● EXERCISE INSTRUCTIONS
The result should be every line of the listing that contains "computer".

● DATA PROVIDED
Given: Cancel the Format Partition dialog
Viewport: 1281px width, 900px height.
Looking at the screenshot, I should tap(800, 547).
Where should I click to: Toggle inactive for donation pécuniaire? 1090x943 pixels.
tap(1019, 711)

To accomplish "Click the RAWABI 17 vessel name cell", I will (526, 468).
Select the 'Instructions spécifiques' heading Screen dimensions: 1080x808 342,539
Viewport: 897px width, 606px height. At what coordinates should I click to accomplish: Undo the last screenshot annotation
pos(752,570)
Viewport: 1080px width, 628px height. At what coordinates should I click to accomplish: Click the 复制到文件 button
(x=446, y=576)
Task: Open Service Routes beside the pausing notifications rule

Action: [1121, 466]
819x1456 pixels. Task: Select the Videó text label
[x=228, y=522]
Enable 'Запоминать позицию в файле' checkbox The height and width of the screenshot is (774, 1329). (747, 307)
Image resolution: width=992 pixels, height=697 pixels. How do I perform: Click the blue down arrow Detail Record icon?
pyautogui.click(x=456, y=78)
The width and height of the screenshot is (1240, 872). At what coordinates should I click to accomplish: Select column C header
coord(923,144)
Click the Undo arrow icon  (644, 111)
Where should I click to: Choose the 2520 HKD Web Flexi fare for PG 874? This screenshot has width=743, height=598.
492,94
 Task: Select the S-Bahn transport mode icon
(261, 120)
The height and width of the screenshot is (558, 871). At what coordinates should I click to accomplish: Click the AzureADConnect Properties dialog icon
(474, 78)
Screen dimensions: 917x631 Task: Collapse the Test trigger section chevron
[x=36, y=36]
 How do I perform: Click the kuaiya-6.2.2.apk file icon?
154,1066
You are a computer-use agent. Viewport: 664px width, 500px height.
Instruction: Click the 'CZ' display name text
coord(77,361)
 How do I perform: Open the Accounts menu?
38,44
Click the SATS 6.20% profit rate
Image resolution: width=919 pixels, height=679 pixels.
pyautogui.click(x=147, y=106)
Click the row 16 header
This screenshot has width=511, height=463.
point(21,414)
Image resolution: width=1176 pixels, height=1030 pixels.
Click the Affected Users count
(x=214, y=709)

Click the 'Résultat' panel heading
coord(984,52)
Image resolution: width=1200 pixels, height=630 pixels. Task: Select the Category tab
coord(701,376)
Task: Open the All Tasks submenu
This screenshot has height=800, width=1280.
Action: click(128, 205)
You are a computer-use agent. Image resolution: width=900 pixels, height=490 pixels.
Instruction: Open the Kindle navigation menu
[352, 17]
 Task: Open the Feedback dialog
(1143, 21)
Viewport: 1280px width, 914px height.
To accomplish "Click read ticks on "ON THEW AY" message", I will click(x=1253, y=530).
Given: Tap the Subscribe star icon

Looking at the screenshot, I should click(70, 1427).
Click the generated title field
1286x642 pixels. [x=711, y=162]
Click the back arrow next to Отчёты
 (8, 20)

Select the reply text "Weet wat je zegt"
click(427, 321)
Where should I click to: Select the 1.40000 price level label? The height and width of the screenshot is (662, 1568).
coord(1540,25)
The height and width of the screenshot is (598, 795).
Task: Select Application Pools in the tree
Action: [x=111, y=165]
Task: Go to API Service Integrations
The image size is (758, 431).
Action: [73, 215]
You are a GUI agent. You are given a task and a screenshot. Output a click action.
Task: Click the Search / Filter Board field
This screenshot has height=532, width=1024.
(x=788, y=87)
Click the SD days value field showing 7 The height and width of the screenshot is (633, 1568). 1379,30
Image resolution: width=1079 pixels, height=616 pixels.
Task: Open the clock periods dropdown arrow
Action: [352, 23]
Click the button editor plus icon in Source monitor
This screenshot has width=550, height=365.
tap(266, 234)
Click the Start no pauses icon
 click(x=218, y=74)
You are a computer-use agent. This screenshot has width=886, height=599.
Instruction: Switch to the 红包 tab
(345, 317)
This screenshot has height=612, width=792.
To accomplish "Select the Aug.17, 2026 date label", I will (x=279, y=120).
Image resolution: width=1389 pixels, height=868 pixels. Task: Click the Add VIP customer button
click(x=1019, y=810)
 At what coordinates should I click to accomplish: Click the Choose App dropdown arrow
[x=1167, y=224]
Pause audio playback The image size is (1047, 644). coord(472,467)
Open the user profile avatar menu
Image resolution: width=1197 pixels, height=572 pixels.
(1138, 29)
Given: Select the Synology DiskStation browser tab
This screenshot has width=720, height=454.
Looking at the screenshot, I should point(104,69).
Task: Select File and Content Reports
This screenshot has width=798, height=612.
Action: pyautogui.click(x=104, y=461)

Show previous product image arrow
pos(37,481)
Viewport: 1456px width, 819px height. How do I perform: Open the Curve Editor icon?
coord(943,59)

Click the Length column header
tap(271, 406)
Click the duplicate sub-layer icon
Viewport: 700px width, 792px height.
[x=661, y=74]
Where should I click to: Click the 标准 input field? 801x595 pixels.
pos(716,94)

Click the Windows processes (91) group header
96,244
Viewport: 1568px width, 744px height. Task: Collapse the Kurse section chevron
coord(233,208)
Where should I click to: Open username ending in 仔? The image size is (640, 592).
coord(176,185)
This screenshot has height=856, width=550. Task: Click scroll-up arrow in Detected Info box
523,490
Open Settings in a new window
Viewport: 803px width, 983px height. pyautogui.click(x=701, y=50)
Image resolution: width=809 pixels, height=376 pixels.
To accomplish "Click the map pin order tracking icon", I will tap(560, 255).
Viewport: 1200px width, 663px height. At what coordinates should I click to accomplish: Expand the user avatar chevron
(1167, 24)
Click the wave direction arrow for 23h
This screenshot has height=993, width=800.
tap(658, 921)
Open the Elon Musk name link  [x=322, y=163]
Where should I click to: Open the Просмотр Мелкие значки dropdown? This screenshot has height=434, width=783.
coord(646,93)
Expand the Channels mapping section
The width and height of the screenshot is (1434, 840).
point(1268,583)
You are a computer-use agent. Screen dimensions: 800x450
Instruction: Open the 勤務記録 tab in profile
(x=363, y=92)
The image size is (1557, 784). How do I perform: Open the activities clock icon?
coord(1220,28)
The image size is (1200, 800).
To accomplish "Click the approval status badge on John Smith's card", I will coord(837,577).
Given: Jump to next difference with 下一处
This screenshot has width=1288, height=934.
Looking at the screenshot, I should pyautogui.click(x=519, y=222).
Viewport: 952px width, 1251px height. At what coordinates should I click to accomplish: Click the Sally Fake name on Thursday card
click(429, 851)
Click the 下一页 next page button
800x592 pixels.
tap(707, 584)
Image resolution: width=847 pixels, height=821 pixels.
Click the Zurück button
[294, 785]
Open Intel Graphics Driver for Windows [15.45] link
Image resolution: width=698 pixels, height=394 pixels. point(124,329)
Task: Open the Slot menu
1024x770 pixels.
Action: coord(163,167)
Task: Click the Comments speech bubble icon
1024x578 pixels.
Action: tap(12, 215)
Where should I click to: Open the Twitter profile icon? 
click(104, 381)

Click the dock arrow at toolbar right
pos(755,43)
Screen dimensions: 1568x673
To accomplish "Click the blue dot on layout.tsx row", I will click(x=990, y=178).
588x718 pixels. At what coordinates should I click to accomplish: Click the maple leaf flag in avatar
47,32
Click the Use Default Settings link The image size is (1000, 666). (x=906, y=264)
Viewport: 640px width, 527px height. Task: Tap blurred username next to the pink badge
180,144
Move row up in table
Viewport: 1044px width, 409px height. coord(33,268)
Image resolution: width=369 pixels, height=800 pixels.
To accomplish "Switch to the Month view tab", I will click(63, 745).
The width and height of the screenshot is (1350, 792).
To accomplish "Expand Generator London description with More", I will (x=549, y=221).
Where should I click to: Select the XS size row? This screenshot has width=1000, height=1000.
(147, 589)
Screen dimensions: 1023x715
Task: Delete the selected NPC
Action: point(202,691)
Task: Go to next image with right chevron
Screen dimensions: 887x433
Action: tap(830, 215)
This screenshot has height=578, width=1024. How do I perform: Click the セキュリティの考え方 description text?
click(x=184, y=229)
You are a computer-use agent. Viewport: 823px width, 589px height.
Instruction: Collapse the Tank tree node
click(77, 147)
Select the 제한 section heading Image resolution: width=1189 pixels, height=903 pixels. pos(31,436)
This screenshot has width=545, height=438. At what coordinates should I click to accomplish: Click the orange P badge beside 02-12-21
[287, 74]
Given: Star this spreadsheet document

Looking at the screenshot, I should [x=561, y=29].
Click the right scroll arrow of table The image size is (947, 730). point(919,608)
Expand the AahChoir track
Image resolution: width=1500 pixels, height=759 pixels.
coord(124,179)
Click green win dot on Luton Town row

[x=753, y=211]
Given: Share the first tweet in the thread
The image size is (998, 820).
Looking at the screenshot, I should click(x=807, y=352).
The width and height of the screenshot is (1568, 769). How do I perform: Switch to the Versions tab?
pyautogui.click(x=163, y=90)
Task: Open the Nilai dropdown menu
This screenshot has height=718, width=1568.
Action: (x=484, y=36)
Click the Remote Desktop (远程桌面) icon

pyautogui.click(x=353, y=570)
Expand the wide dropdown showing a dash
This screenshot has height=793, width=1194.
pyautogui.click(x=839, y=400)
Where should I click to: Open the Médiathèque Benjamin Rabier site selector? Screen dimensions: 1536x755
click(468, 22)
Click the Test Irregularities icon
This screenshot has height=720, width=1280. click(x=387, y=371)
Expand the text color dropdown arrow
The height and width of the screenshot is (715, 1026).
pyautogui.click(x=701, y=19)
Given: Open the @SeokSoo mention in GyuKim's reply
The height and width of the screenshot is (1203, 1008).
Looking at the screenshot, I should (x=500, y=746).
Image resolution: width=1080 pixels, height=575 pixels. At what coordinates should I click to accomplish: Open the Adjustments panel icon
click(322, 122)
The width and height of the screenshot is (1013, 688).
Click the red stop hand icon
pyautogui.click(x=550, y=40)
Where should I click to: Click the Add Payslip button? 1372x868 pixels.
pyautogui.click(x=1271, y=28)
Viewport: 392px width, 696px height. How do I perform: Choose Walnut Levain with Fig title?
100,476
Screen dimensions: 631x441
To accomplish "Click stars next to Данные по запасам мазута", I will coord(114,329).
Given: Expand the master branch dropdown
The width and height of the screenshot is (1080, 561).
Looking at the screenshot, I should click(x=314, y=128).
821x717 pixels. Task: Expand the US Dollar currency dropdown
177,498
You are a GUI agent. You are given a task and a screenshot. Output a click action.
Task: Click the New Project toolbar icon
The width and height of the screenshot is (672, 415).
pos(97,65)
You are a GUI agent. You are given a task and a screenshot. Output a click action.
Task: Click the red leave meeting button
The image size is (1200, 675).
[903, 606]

● RESULT OF THE TASK
You are a computer-use agent. Viewport: 664px width, 500px height.
You are a computer-use agent. Image resolution: width=900 pixels, height=490 pixels.
You are a computer-use agent. This screenshot has width=886, height=599.
You are a computer-use agent. Screen dimensions: 800x450
You are a computer-use agent. Viewport: 823px width, 589px height.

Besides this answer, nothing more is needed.